にっこりと微笑むと、ルルーシュは脱力した。
うわぁ、こんなルルーシュ見たこと無い。

「ルルーシュ。なんか喋ってよ」
「………随分と曖昧な注文だな」
「わー!すごい!新鮮!!」

ココに来てからというもの、こういう喋り方してくれるの雲雀さんだけだもんなぁ。雲雀さんは話しかけても無視されるのがほとんどだし。

「…何故こんなことで喜ぶ。」
「いや〜、俺根っからの一般市民なんで謙譲語とか尊敬語とか聞いてるだけでむず痒くなるんだよね…」

ルルーシュが呆れたようにため息をつく
おお!これも新鮮!!

「…デーチモ。貴方は王となるお方です。
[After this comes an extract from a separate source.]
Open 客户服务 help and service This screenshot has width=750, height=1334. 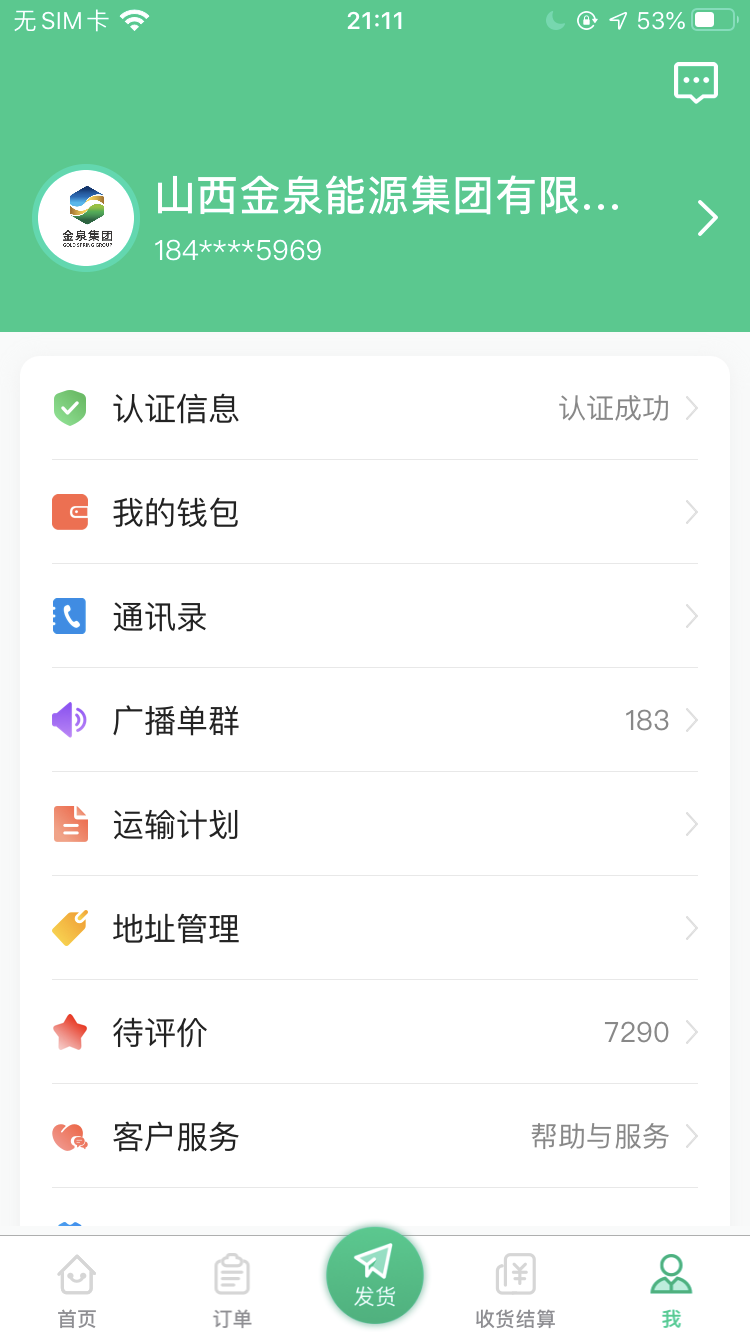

そんなことでこれからどうするつもり…」

「なに言葉戻してんだよ。」

低い声で睨みつければ驚いたようにこっちを見る

「なっ、なんだよ」
「随分といい性格をしてるようだな」
「何が?ああそうだ、この時間はツナって呼んでね。今までデーチモとか言われて誰それ?って感じだったし!」
「デーチモは10代目という意味で…」

「いいから呼べ」

「お前が王となったあとのこの国が心配だっ…」
「やだな。それを教育するのがルルーシュの仕事でしょ?」

ルルーシュはため息をつくと、長い手を差し出した

「…いいだろう。付き合ってやる。」
「急にやる気だね?どうしたの?」

まあそのほうが俺としては嬉しいけど。差し出された手を握りながら、聞く

「お前を完璧な王に仕立て上げて、この腐った国を変えるのも面白そうだ。…元々そのつもりだったしな」
「だから執事なんかやってんの?でも俺、完璧な王とか無理だよ。そもそも王様になるつもりないし。」
「それは教育しがいがあるな。面白くなりそうだ。」

予想外の言葉に、今度は俺が驚かされる。